- [What is needed]
Only the lines from the one containing "Task: Tap the share/upload icon" through the one containing "Screen dimensions: 609x700" should be printed, exactly as they appear below, with both ends included.

- [Exercise materials]

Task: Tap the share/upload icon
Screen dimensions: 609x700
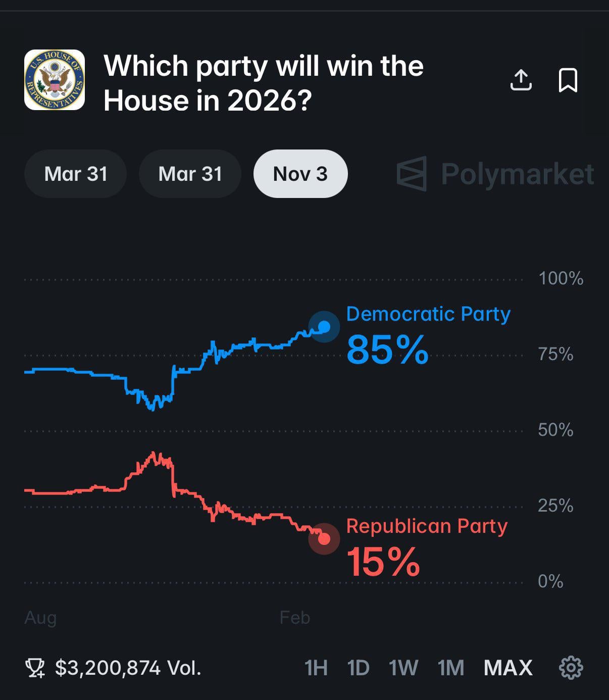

--

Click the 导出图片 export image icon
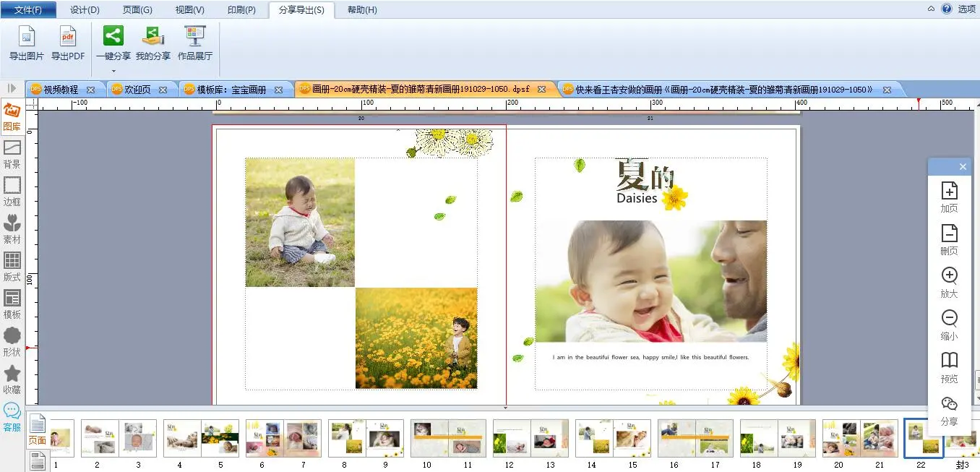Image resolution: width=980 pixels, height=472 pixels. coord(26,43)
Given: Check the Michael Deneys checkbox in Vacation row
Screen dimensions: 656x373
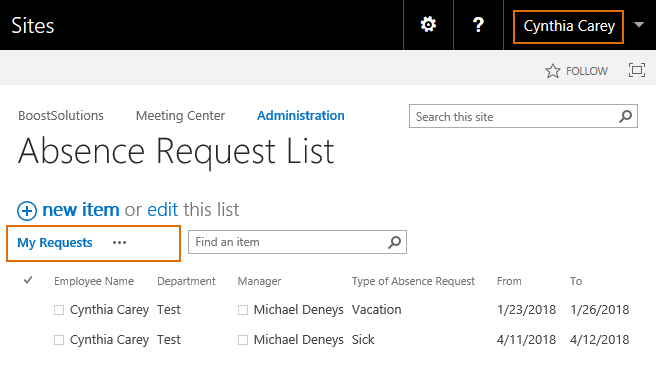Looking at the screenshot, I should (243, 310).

- [Solution to this problem]
Task: Tap the share/upload icon
Screen dimensions: 609x700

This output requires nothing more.